The Arab Spring is possibly the first instance where a new sense of global interconnectivity — while not absent before — became more evident. Social media exponentially increased a complicated web of interactions where a new, very visible actor clearly emerged on the international stage: the Arab people. Thanks to mobile technologies they rapidly organized in networks and communities, while reshaping their own future through grassroots organizing.

In the case of the Arab uprisings, the role of social media tools certainly accelerated the process, rather than causing it.

A new study by the Pew Research Center suggests that in that instance faith in social media wasn’t misplaced — users in Lebanon, Tunisia, Egypt and Jordan still take to social networks to discuss politics at nearly twice the rate of their Western counterparts.

“Expressing opinions about politics, community issues and religion is particularly common in the Arab world,” reads the Pew report. “For instance, in Egypt and Tunisia, two nations at the heart of the Arab Spring, more than 6 in 10 social networkers share their views about politics online. In contrast, across 20 of the nations surveyed, a median of only 34 percent post their political opinions. Similarly, in Egypt, Tunisia, Lebanon and Jordan, more than seven-in-ten share views on community issues, compared with a cross-national median of just 46 percent.”

A new wave of innovation — for some nations a veritable proactive search for innovative tools — has also forced diplomacy in to a new adaptation cycle that is still undergoing. In a way, it is as if the DNA of diplomacy altered: a sort of genetic adaptation to new ideas that is transforming traditional diplomacy into “social” diplomacy.

We now live in an era where the “social” character of foreign policy has not only entered governments’ agendas, but in some cases it has become a driving force of change and recalibration. Forming communities, being part of networks, being able to recognize and getting involved in grassroots dynamics is now more vital than ever before, whether online or offline.

“The geometry of global power is becoming more distributed and diffuse even as the challenges we face become more complex and cross-cutting,” former U.S. Secretary of State Hillary Clinton wrote last summer in the New Statesman. “That means that building coalitions for common action is becoming both more complicated and more crucial.”
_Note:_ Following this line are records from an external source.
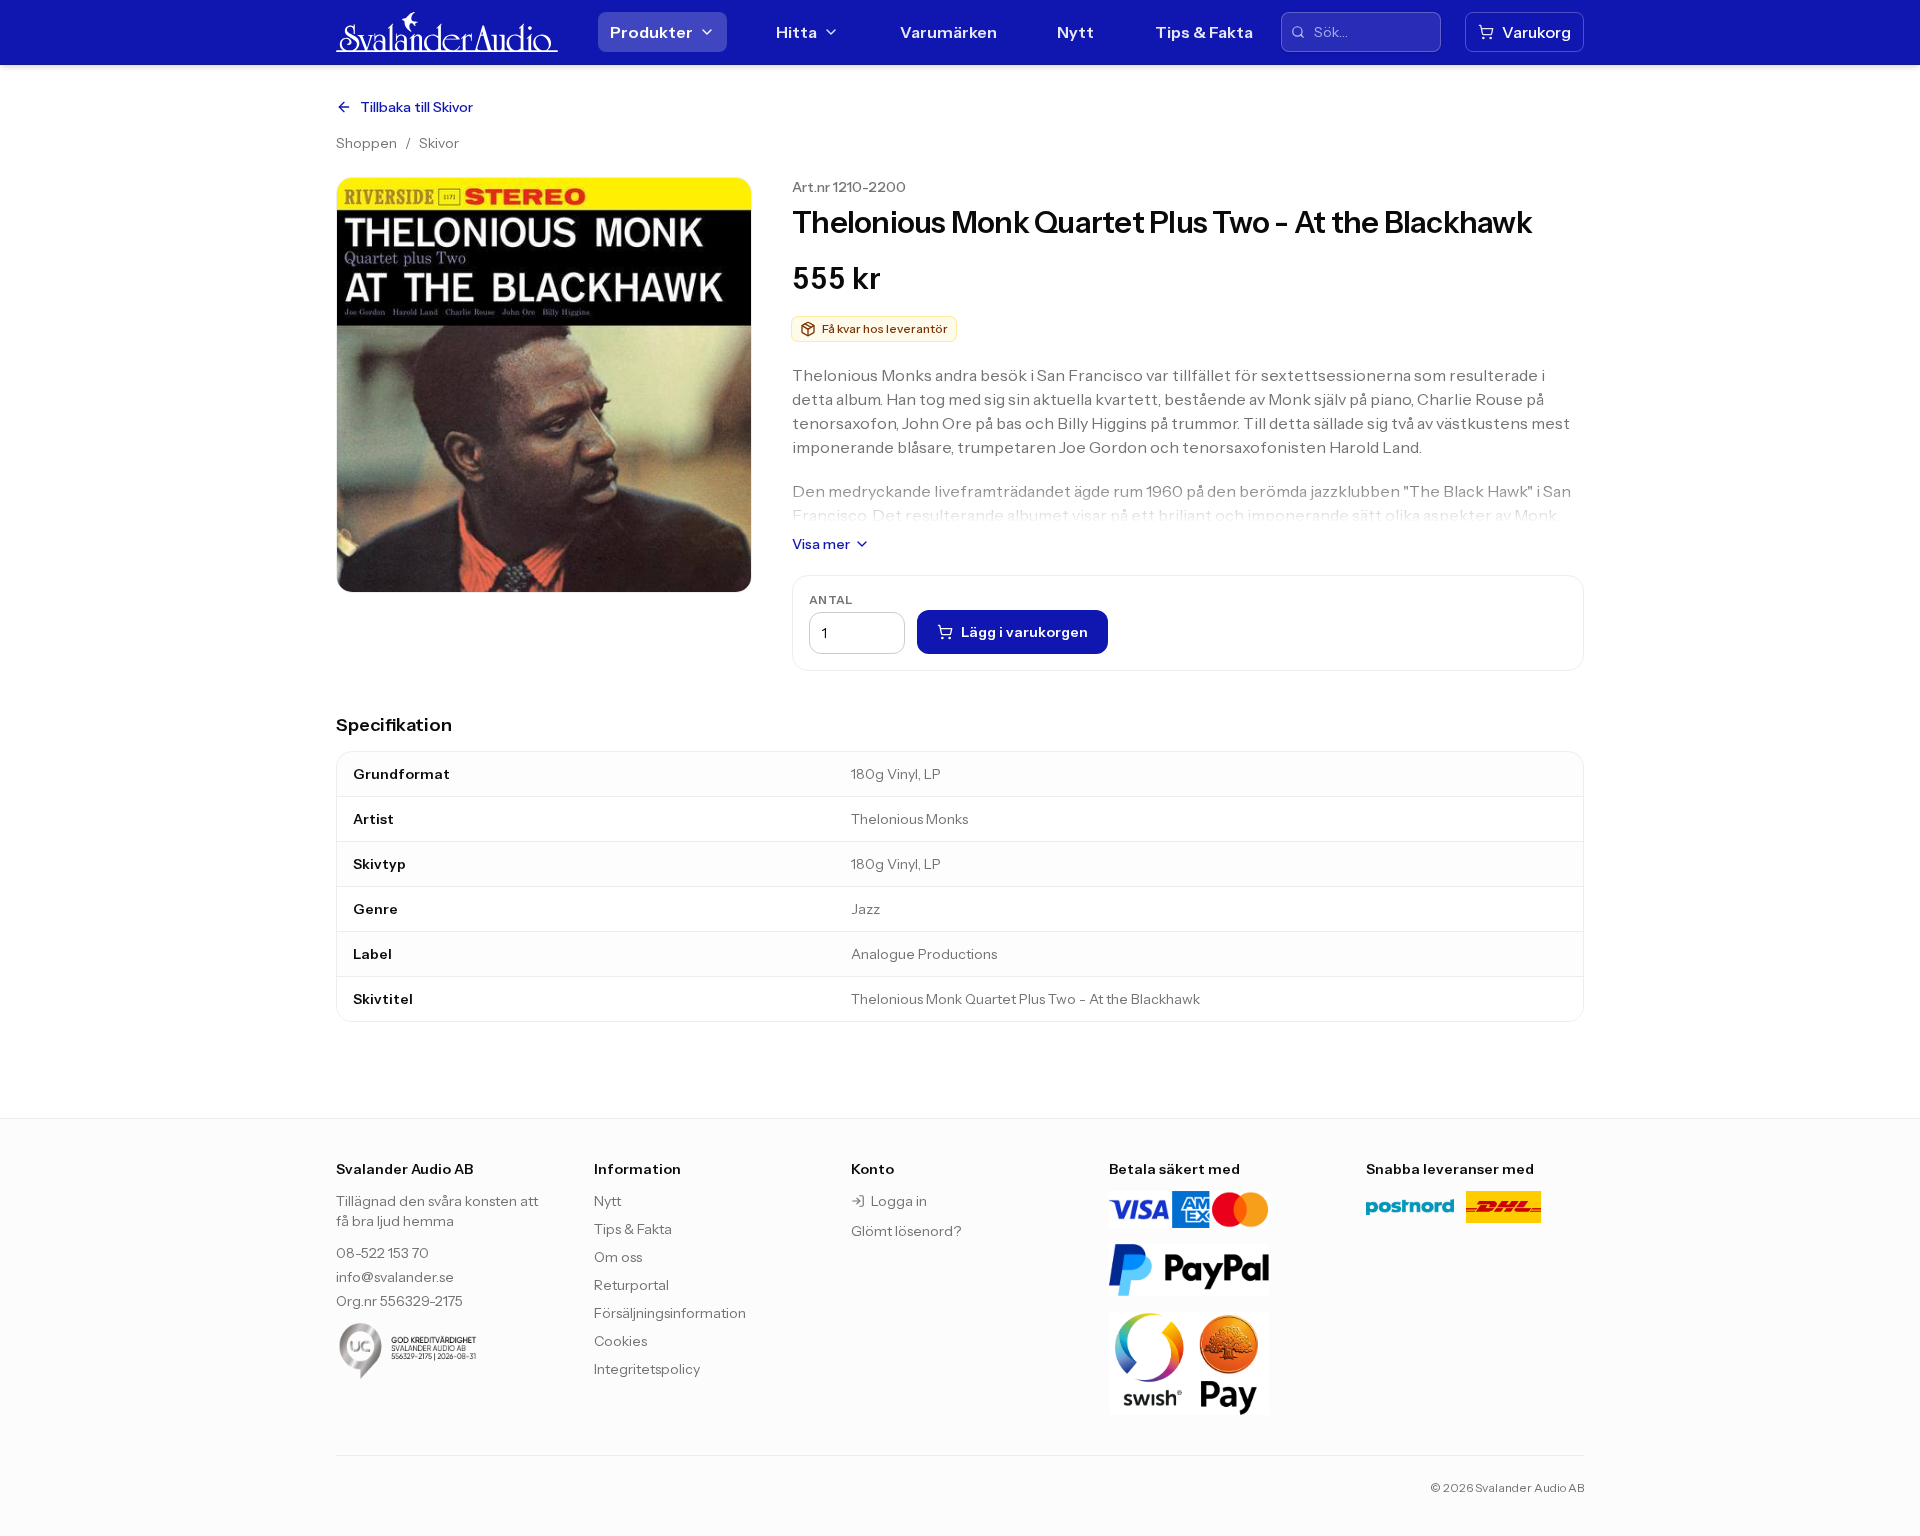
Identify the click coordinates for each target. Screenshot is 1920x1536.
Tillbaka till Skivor (416, 107)
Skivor (439, 143)
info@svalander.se (395, 1277)
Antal (831, 599)
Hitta (796, 32)
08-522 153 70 (382, 1253)
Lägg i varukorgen (1024, 632)
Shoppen (366, 143)
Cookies (620, 1341)
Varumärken (948, 32)
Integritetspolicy (647, 1369)
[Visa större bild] (544, 385)
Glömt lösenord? (906, 1231)
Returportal (631, 1285)
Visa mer (821, 544)
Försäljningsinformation (670, 1313)
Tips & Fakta (1204, 32)
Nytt (1075, 32)
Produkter (651, 32)
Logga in (899, 1201)
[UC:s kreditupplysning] (445, 1351)
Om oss (618, 1257)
We all have to recognize that technology has become a formidable foreign policy tool to facilitate and expand global interconnectivity, what back in 2010 Clinton called a new “nervous system for our planet.” It has become an important factor when analyzing how the world is reshaping itself to avert risks and map new challenges. But technology has certainly not been the focus of foreign policy, nor the mean. This is an area where innovation — rather than technology per se — has a central role in diplomacy’s new set of mind.